Titan basierte Werkstoffe als Implantatmaterialien

Titandioxidnanopartikel nach einer Auslagerungszeit von zwei Monaten. Deutliche Calciumphosphatabscheidung und Zunahme der Partikelgröße.

Titan und Titan basierte Legierungen gehören zu den korrosionsbeständigsten und biokompatiblen Werkstoffen im Bereich der Implantologie und Orthopädie. Die Bildung einer sehr stabilen Titandioxidschicht und die geringe Steifigkeit des Werkstoffes führen zu einer optimalen Wechselwirkung von Implantat und Knochen. Auf Grund der Biokompatibilität kommt es zudem zu keinen toxischen Reaktionen und dies führt zu einer schnellen Einheilung des Implantates. Die Biokompatibilität und die Wechselwirkung Implantat/Knochen kann jedoch durch die Modifizierung der Oberfläche im Nanometerbereich deutlich verbessert werden. Menschlicher Knochen weist einen hierarchischen Aufbau im Macro-, Micro- und Nanometerbereich auf, sodass eine Nanostrukturierung der Werkstoffoberfläche für eine gute Osseointegration sowie Protein- und Zellanbindung von großer Bedeutung ist. Im Arbeitskreis Korrosion werden so unterschiedliche nanostrukturierte Oberflächen einer TiAl6V4 Legierung hinsichtlich Korrosionsbeständigkeit, Biokompatibilität und Bioaktivität mittels Oberflächenanalysen und Auslagerungsversuchen untersucht.
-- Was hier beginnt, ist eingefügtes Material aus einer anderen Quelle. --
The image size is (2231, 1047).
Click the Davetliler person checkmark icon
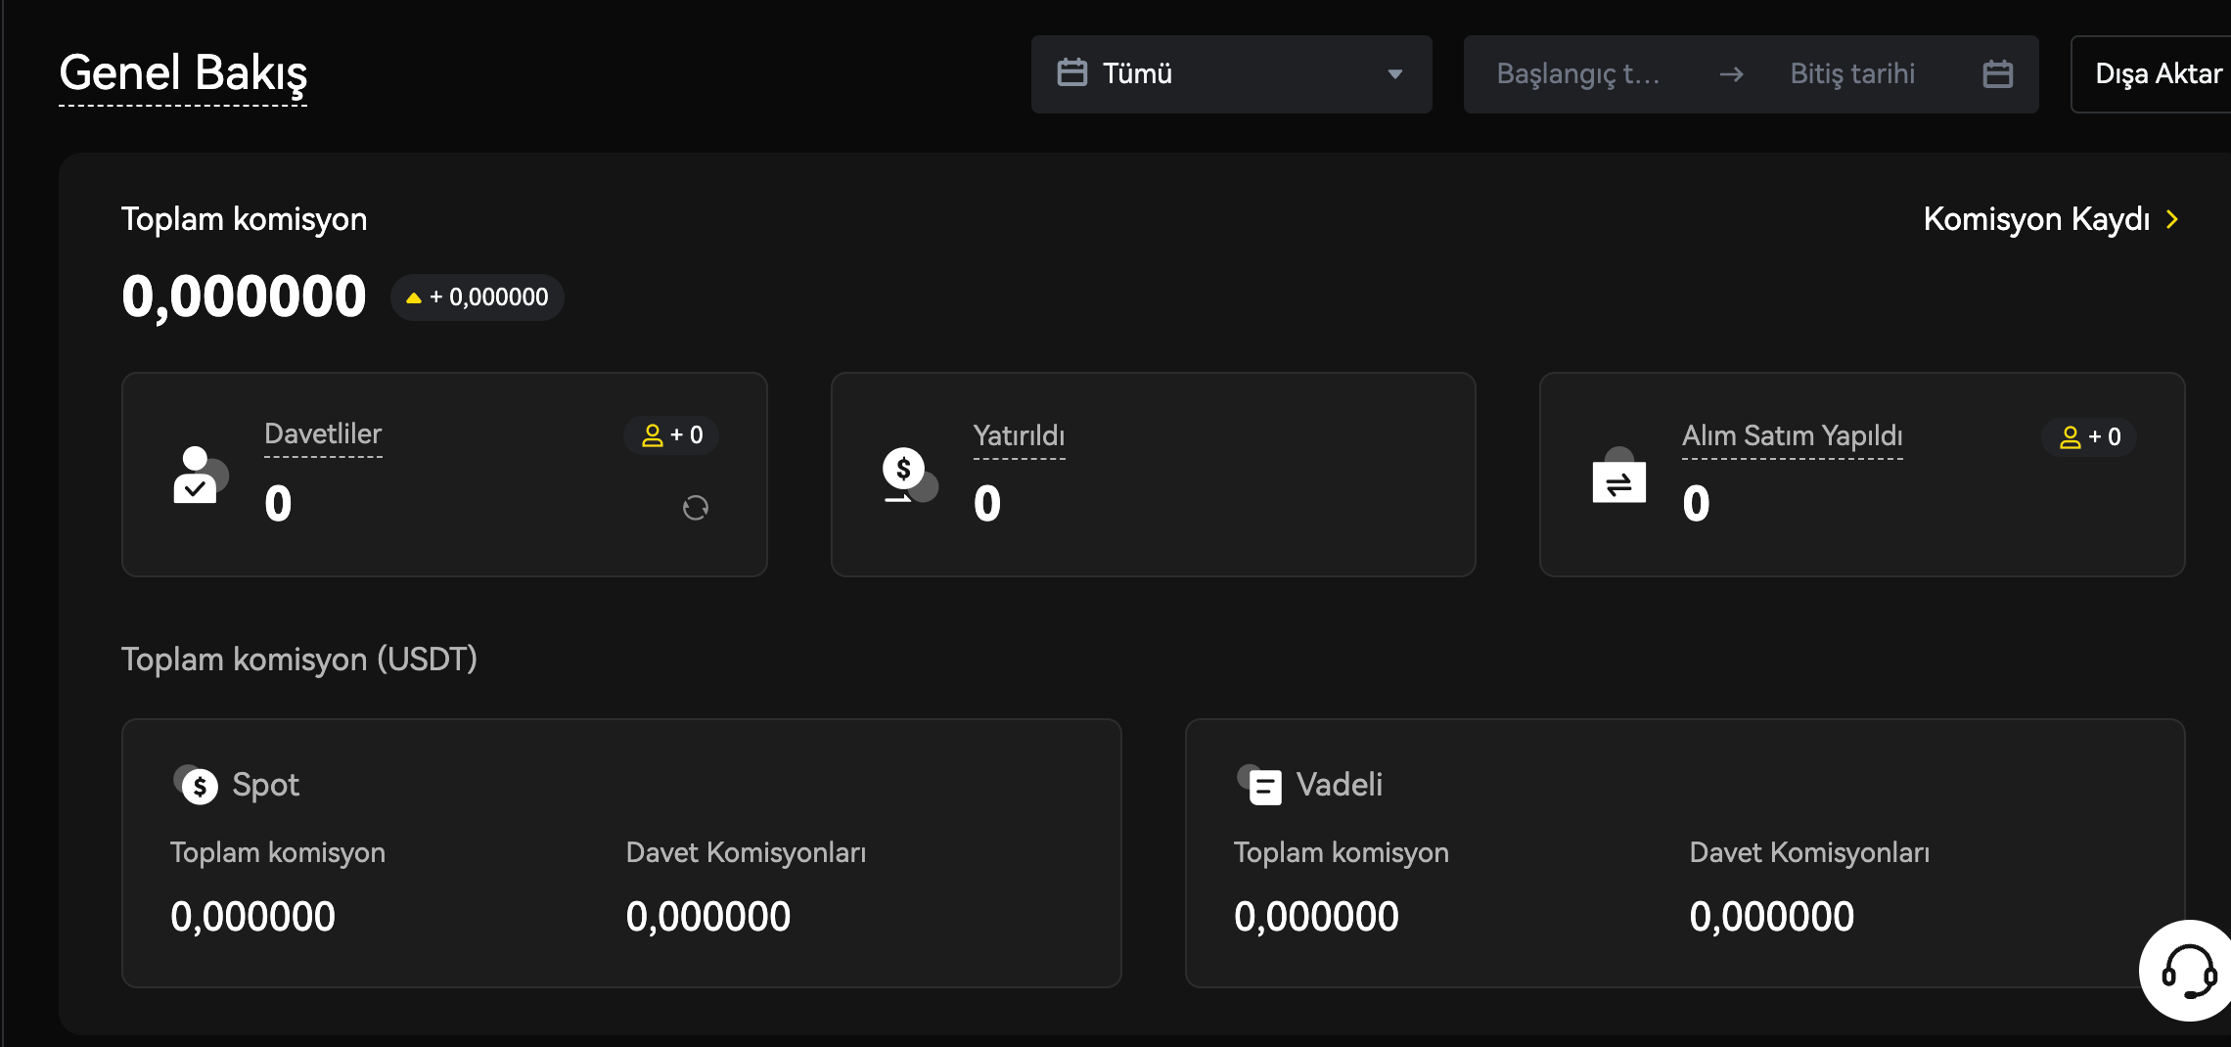click(x=199, y=476)
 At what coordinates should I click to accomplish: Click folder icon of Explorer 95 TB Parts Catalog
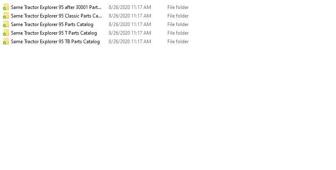pyautogui.click(x=6, y=41)
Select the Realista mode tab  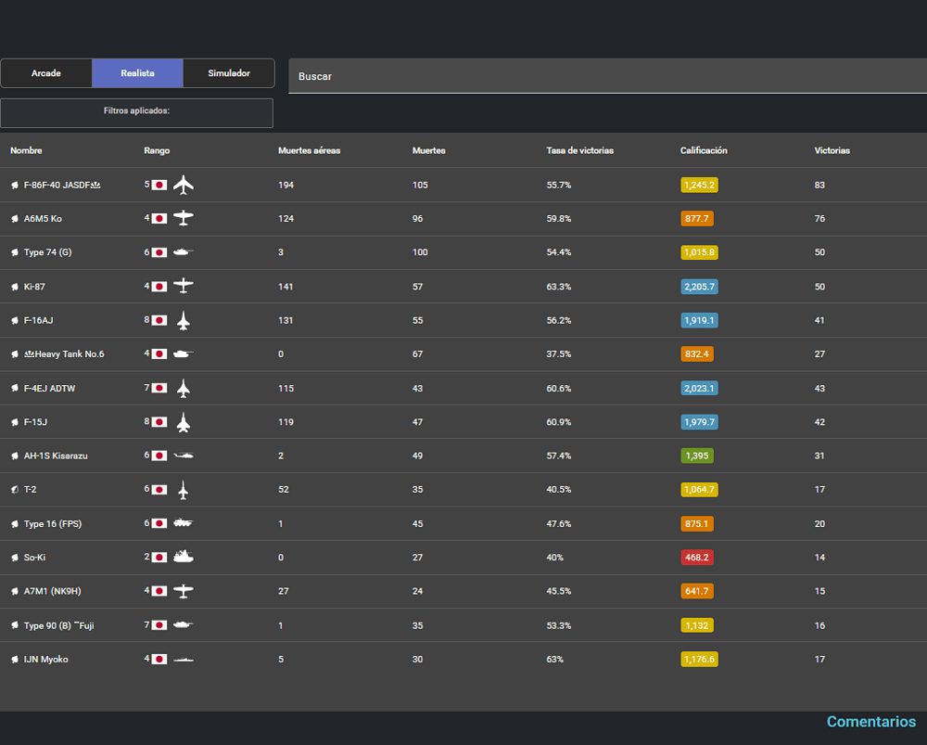click(138, 73)

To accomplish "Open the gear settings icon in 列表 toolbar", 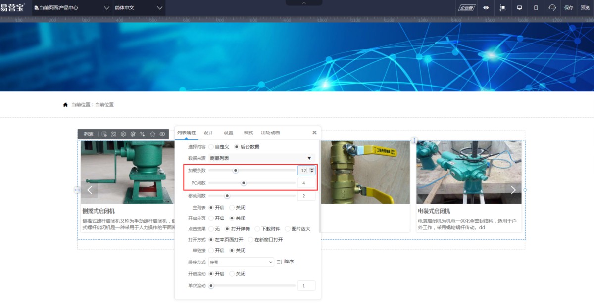I will (x=123, y=134).
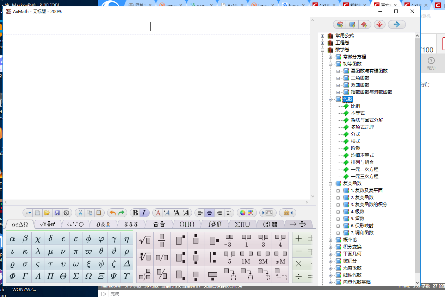Enable right text alignment
The image size is (445, 297).
pos(219,213)
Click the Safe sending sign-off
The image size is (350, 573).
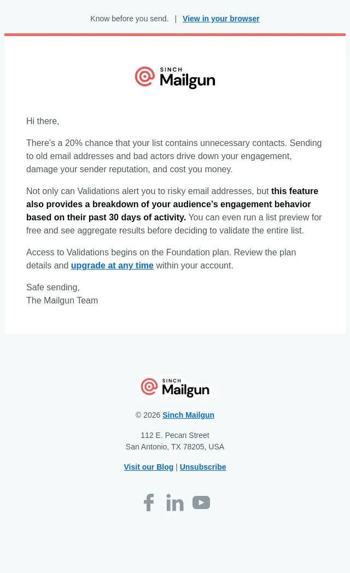point(53,287)
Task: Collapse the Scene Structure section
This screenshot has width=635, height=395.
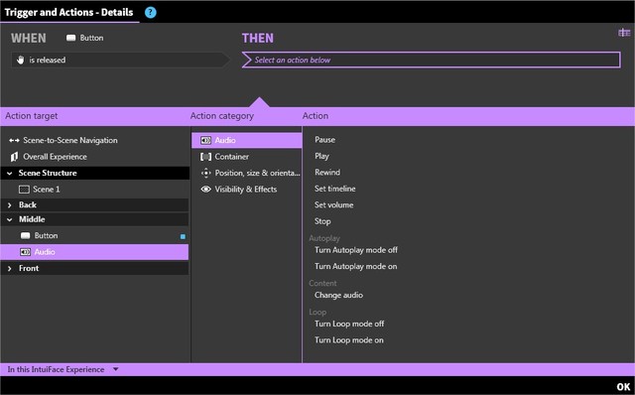Action: tap(9, 173)
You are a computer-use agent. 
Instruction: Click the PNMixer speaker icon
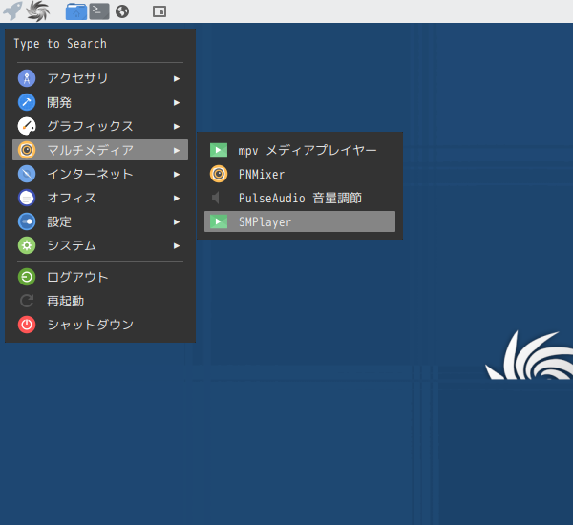pyautogui.click(x=219, y=174)
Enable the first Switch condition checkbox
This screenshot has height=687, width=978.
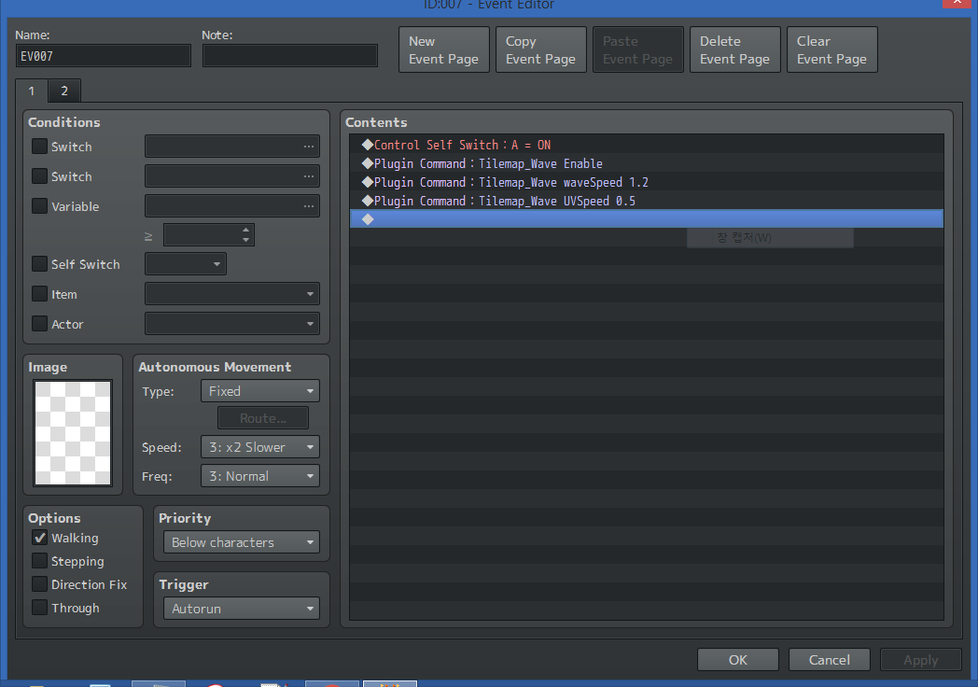[39, 147]
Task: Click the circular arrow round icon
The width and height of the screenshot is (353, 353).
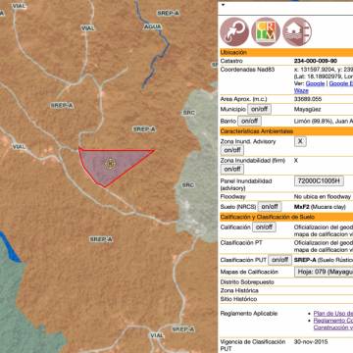Action: pos(234,31)
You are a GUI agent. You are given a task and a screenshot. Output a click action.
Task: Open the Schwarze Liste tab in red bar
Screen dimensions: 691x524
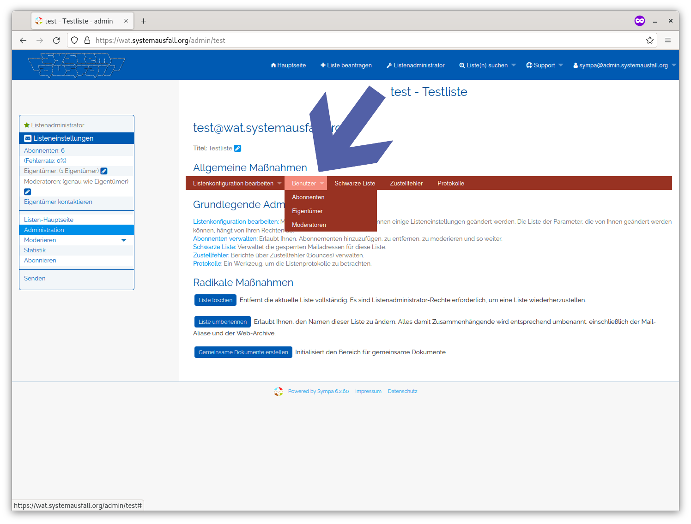click(355, 183)
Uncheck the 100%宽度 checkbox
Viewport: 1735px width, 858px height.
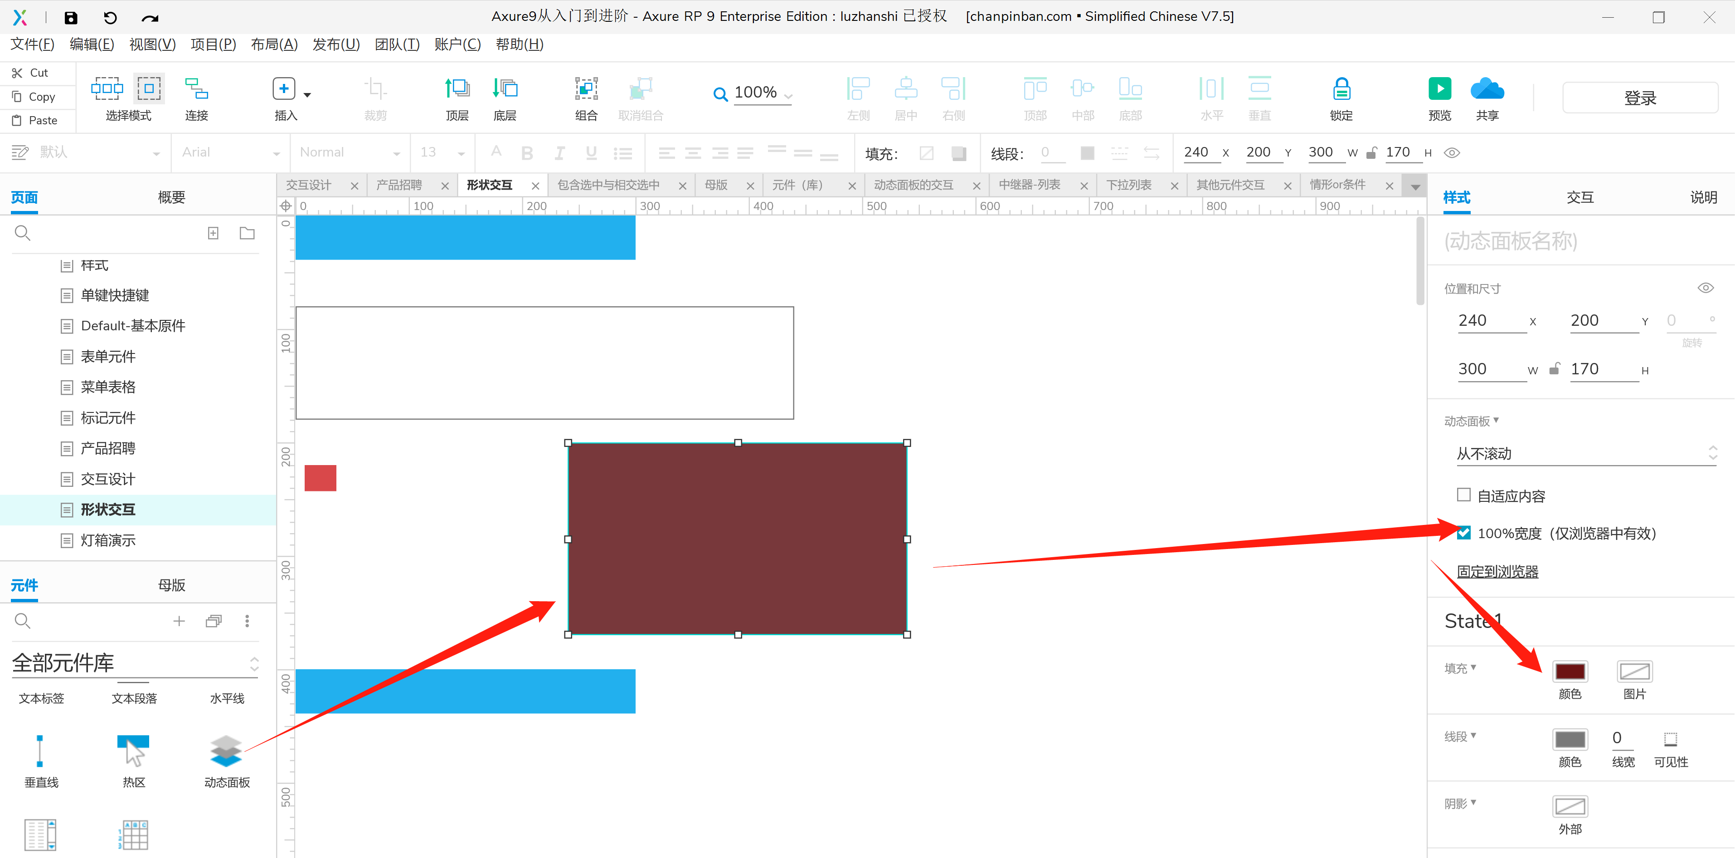tap(1464, 532)
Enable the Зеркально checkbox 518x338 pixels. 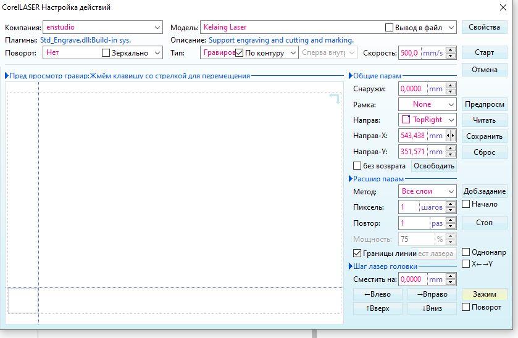106,53
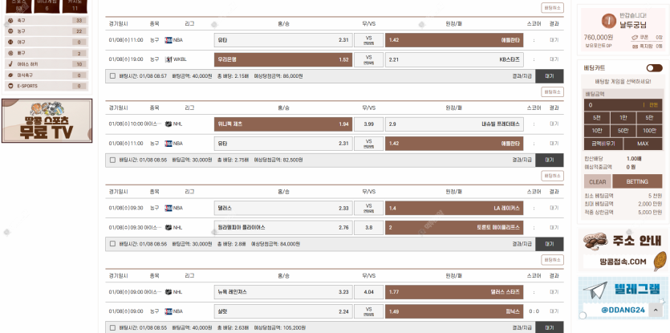Click the baseball (야구) sidebar icon
670x333 pixels.
tap(10, 42)

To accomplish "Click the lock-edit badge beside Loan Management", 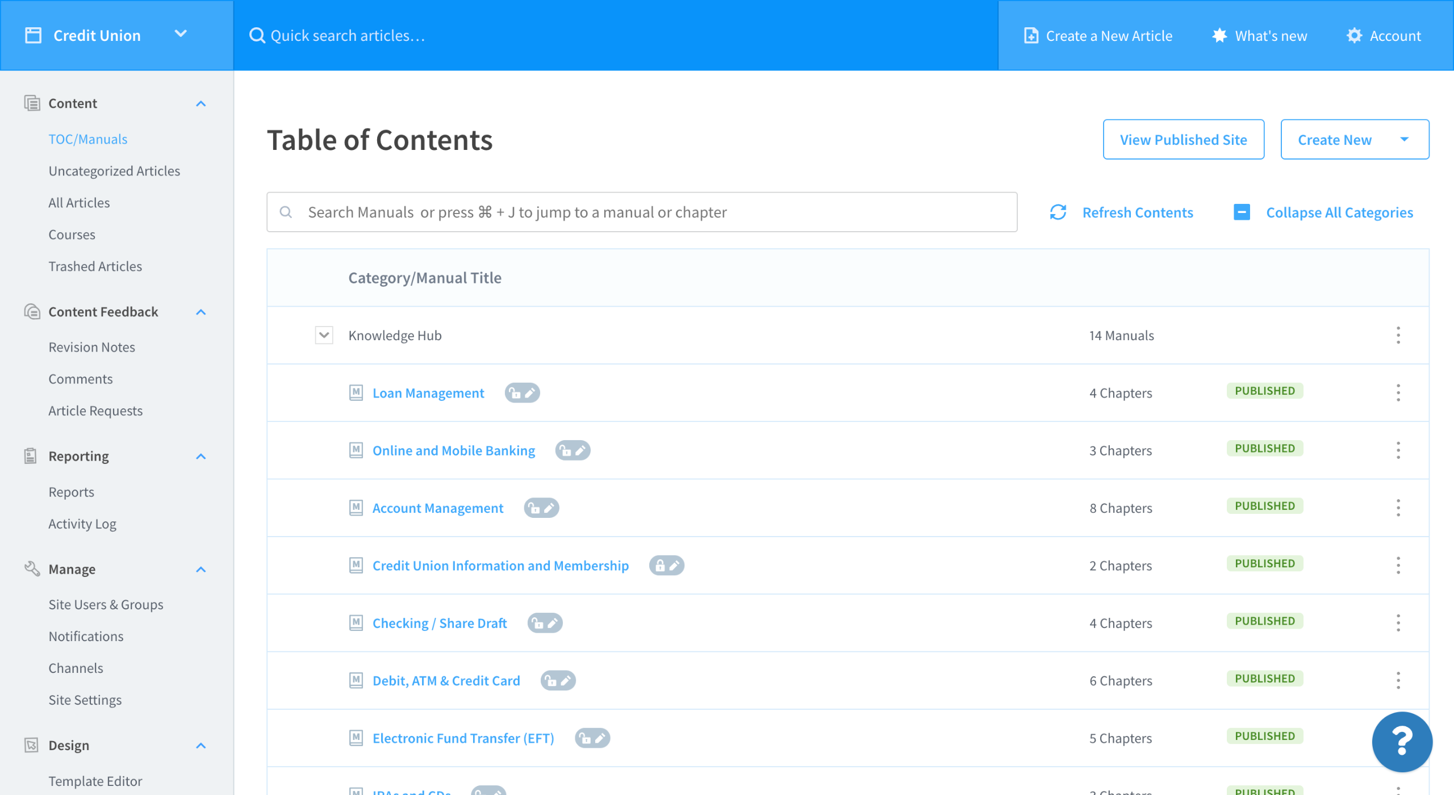I will coord(522,393).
Hierzu stehen dem Arbeitskreis verschiedene interne und externe Analysemethoden zur Verfügung: REM, XPS, ToF-SIMS, XRD und FTIR

Für die in-vitro Auslagerungsversuche steht zudem ein Inkubator zur Verfügung. Die Proben können so unter angepassten in-vivo Bedingungen bei 37,5°C und einem CO2 -Gehalt von 5% ausgelagert werden.